Officials reported the unbearable stench of mass graves. (Credit: EPA)

Mackenzie, a former taxi driver turned televangelist, preached that the world was about to end and claimed Shakahola to be the perfect evangelical Christian sanctuary to escape the rapidly approaching apocalypse.

But it was anything but safe.

The 800-acre wasteland is now a crime scene full of the shallow graves holding the remains of once vibrant men, women, and children desperately wanting to see Jesus face to face.

Mackenzie, 50, who was arrested in April, set free and then rearrested, denies that he ever ordered his followers to starve. He maintains that he merely preached about the End Times prophesied in the Book of Revelation, but officials are investigating him over accusations of murder, terrorism and other crimes.

According to a New York Times report, the government’s chief pathologists concluded that starvation caused many deaths, but not all of them. Some of the bodies showed signs of death by asphyxiation, strangulation or bludgeoning, and some had organs removed.

Currently, hundreds of cult followers are still unaccounted for and are believed to lay dead in undiscovered graves.

Since widespread news of the massacre broke, people have been asking, how could this happen in Kenya, among Africa’s most modern and stable nations? In search of answers, some are pointing the finger at the Kenyan Constitution’s enshrinement of religious freedom, arguing that it makes it easy for evangelical churches run by independent preachers with no oversight to lead the unsuspecting astray.

Victor Kaudo, an activist in Malindi who visited Shakahola in March said, “I wanted these starving people to survive, but they wanted to die and meet Jesus. What do we do? Does freedom of worship supersede the right to life?”

Kenya’s president, William Ruto, a staunch believer whose wife is an evangelical preacher, has advocated for religious freedom. But this latest tragic occurrence pushed even him to ponder ways of regulating Kenya’s chaos-filled faith sector. Otherwise, more men like Mackenzie may wield undue influence and take advantage of those easily manipulated.

Mackenzie’s switchover from taxi driver to cult leader with his own television channel began in 2002. He preached in a stone courtyard belonging to Ruth Kahindi—a woman who met the preacher at a nearby Baptist church. The two connected and clicked, so Kahindi invited Mackinzie to preach at her house.

The home-based church became known as Good News International and was “normal” at the onset, said Kahindi’s daughter, Naomi. Mackenzie preached salvation through faith in Christ alone and touted the Bible as the ultimate spiritual authority, which his standard evangelical teaching. But in 2008, after Kahindi and Mackenzie parted ways, his preaching turned more extreme and apocalyptic.

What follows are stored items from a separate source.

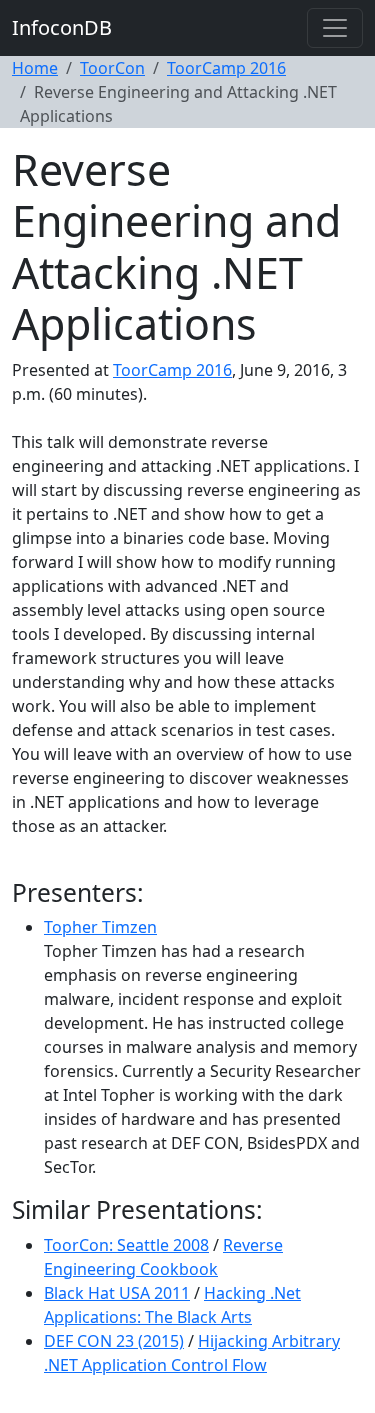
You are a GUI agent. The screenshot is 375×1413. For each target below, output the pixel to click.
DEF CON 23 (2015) (114, 1341)
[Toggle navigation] (335, 28)
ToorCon (112, 68)
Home (35, 68)
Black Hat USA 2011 (117, 1293)
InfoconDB (62, 27)
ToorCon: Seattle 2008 (126, 1245)
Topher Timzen (100, 927)
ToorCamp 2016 (226, 68)
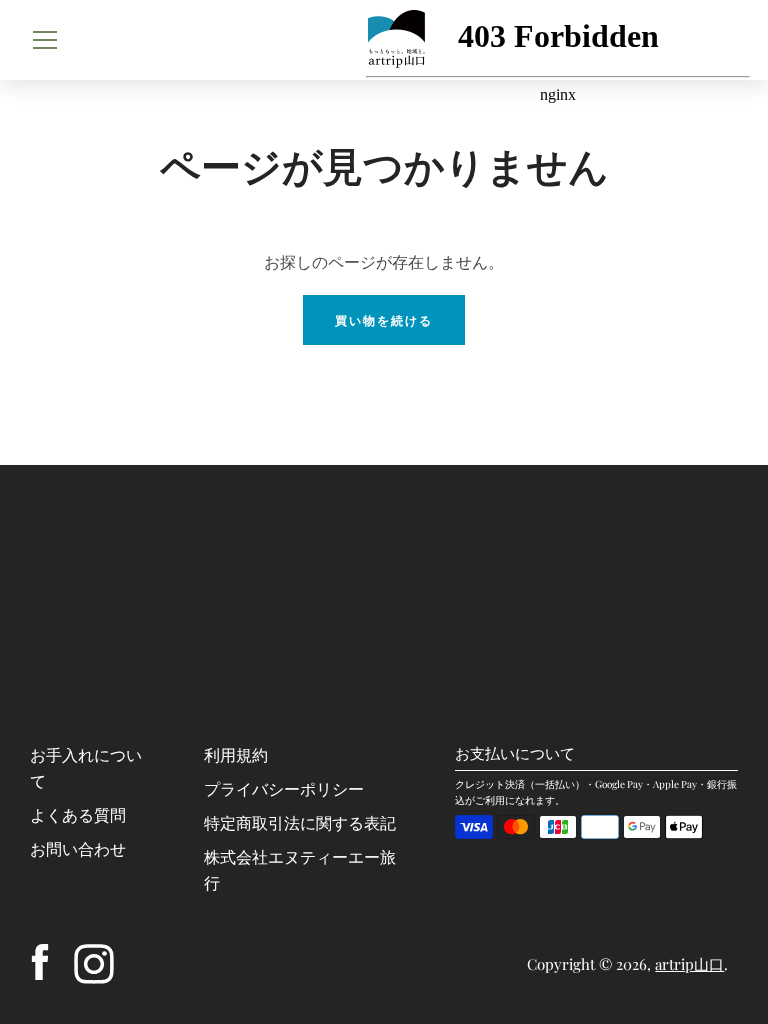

Mackenzie is said to have cast himself as a Christ-like figure and lived in a section he called Galilee—an area of Palestine where Jesus lived most of his life. Then Mackenzie shared his diabolical plan for mass suicide through starvation which was designed to claim the lives of children first.

“People are very angry and blame Mackenzie, but I blame the government,” said Damaris Muteti, an itinerant preacher and member of a different evangelical church. “Mackenzie is a good man, but the devil used him.”

Elizabeth Syombua, whose brother is starving in the wilderness after falling into Mackenzie’s deceptive trap said, “You get addicted to what he says. He is like an evil spirt with this strange power to lure people into his trap.”